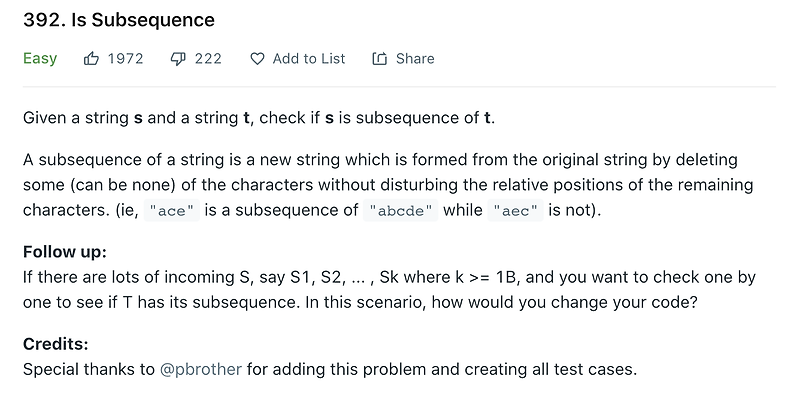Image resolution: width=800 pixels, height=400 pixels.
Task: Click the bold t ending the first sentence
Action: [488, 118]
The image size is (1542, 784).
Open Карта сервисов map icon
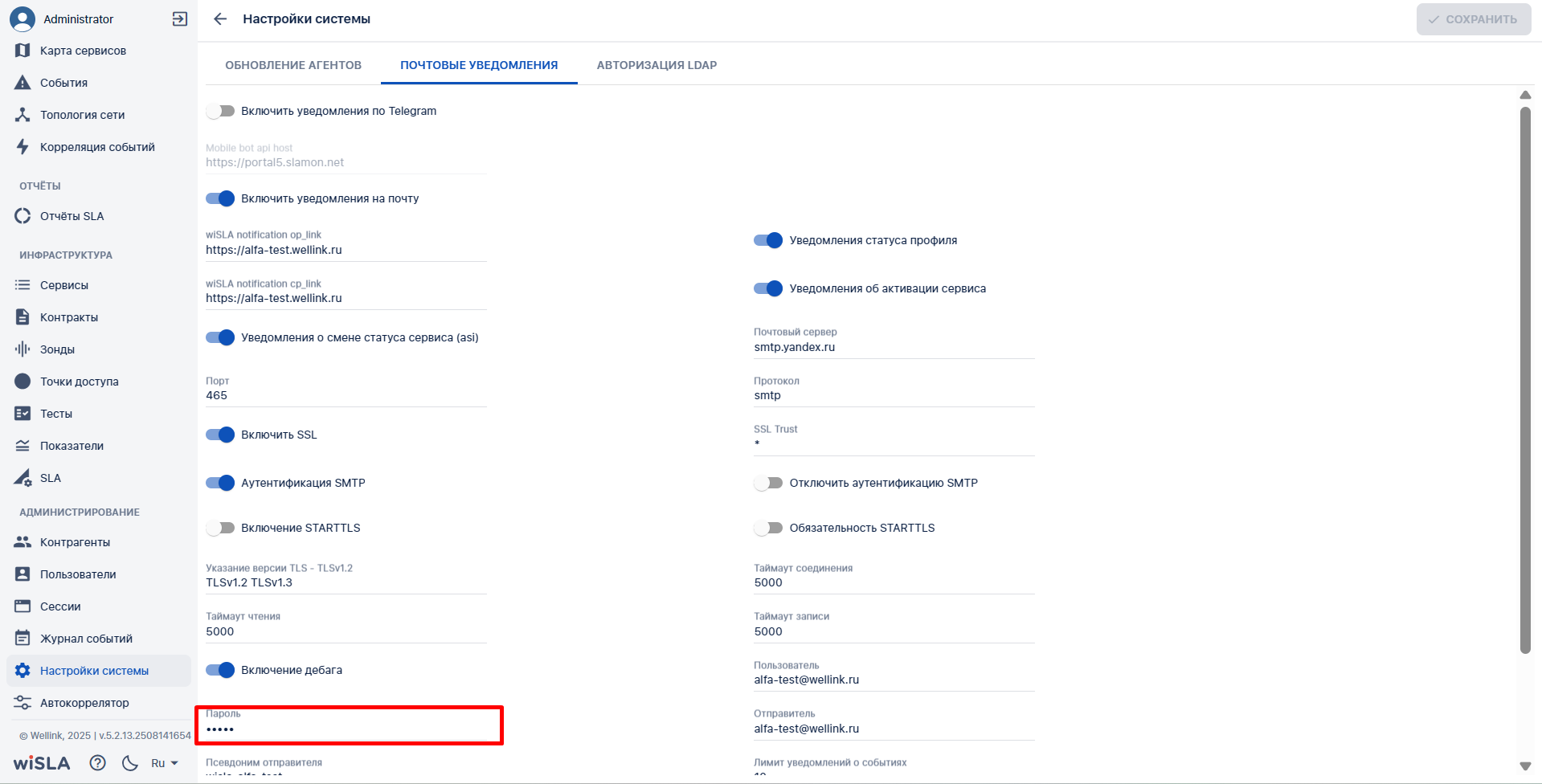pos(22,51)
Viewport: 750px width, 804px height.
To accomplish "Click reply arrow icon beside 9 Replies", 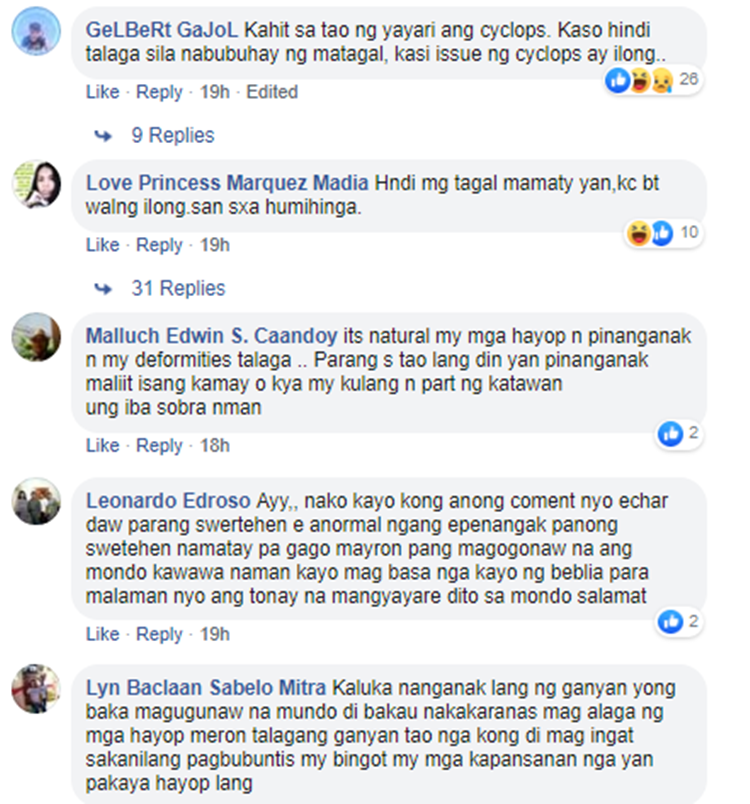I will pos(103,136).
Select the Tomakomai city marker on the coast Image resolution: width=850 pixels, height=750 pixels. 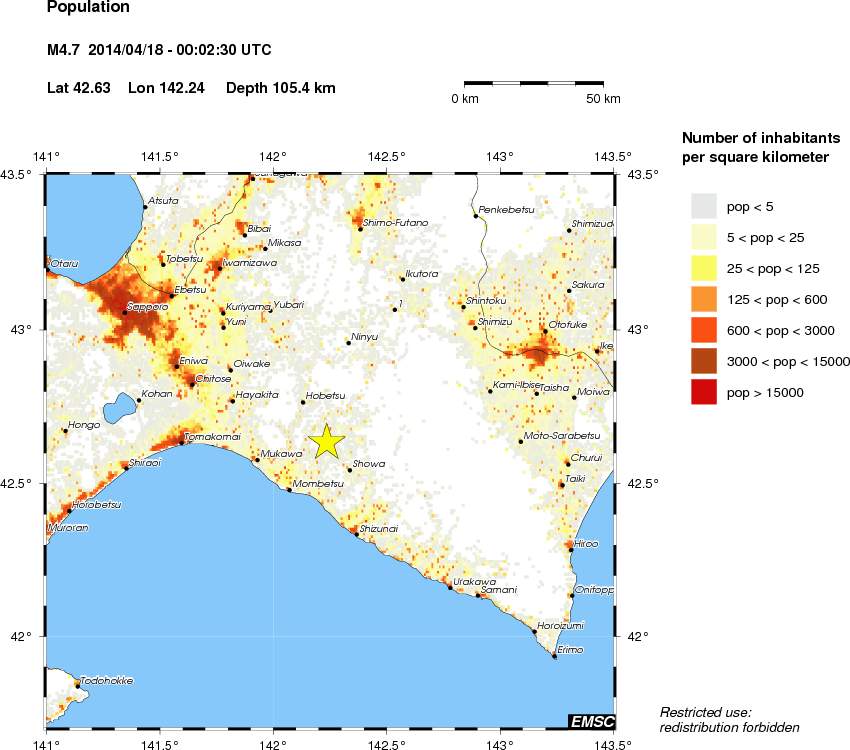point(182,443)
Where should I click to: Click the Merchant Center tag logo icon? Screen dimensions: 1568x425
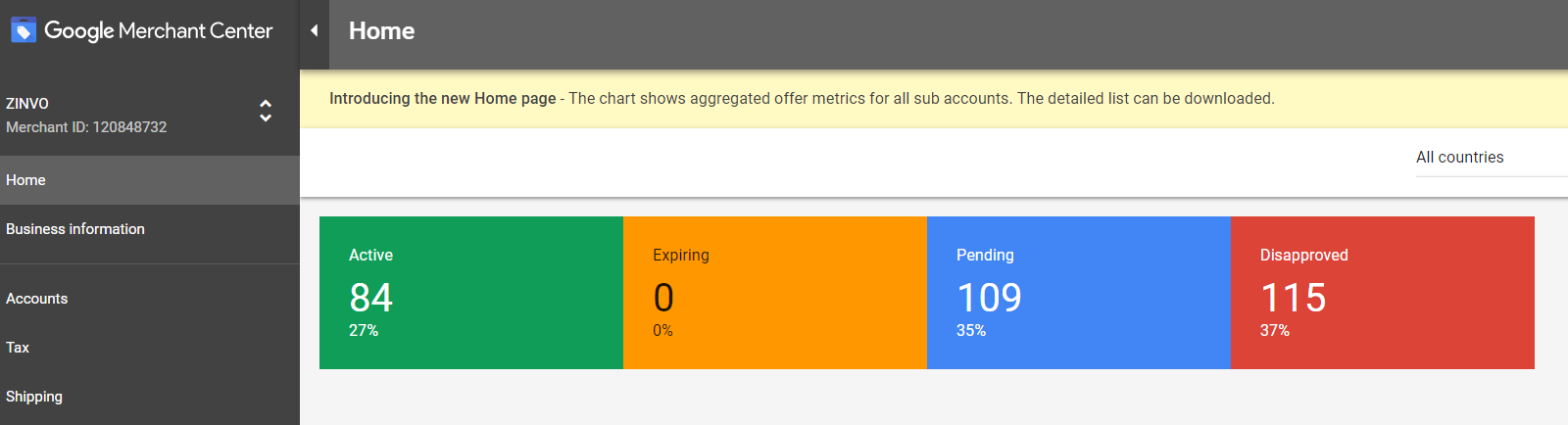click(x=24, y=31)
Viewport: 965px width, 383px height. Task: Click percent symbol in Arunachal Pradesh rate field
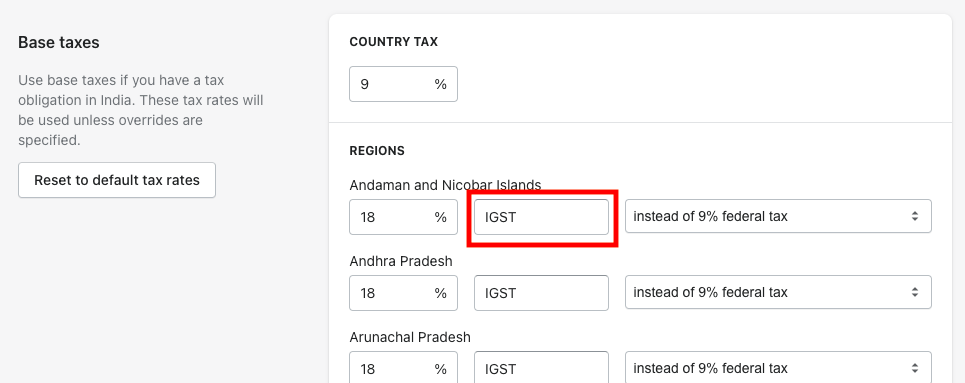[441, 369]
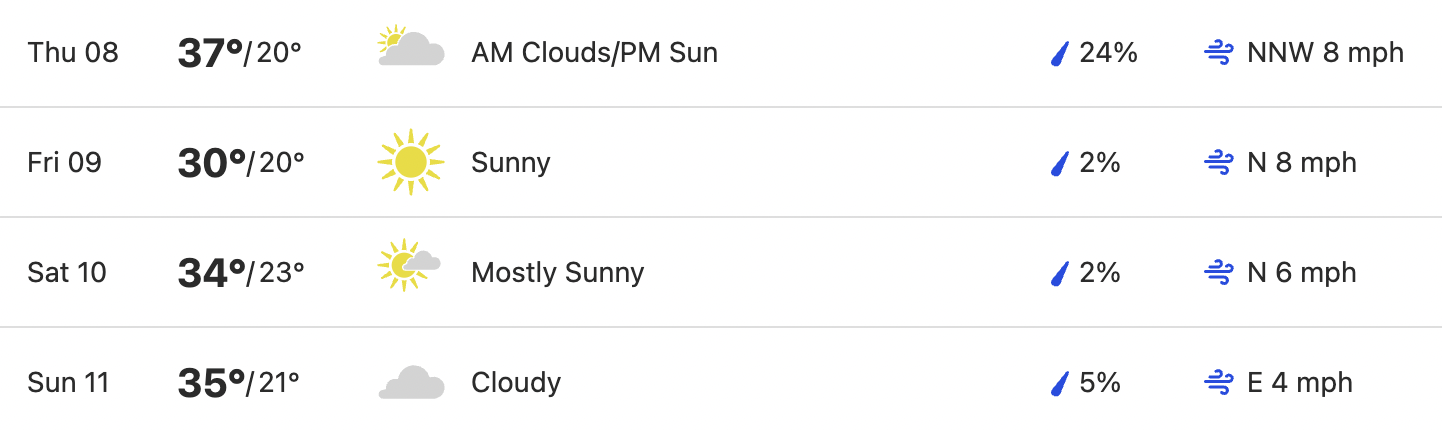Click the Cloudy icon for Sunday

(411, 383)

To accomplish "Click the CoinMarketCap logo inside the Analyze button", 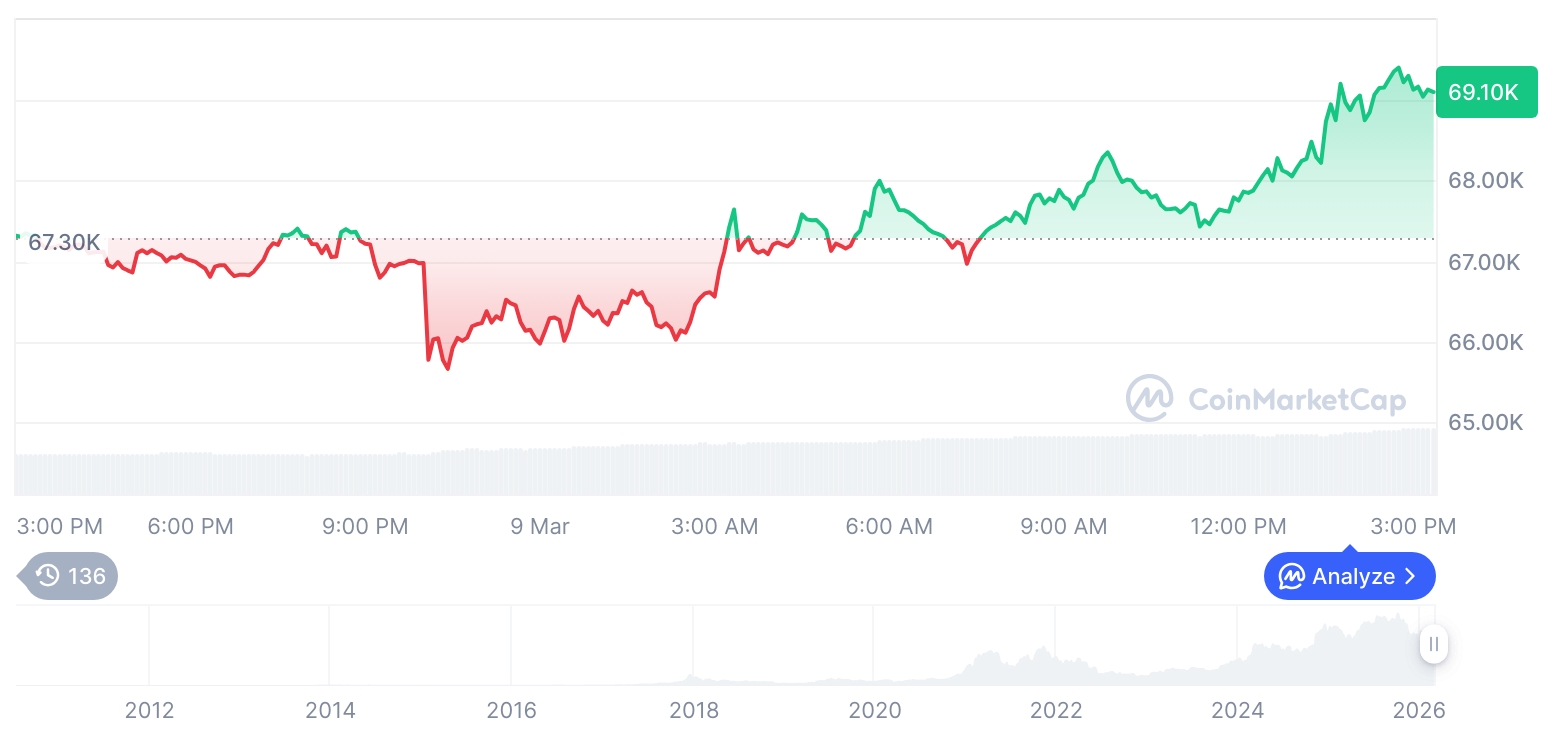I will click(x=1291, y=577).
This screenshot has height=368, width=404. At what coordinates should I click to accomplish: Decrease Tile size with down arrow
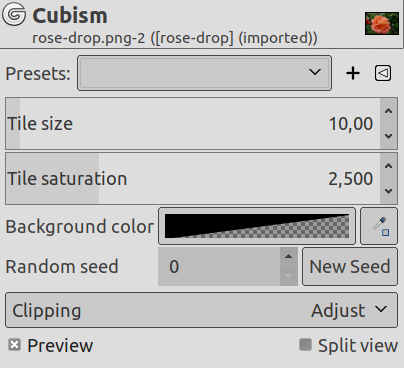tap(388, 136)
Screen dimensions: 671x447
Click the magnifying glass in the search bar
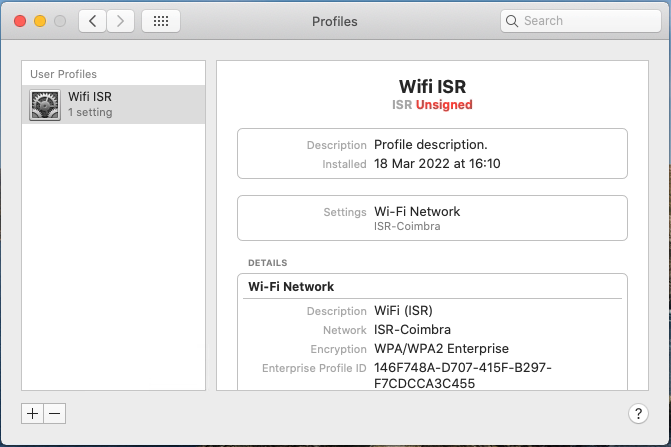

What to produce: In the entries above, find the line containing "Screen dimensions: 671x447", then please retype it and every line after it through the last, exactly as written, omitting pictures.

Response to the task:
Screen dimensions: 671x447
Click the magnifying glass in the search bar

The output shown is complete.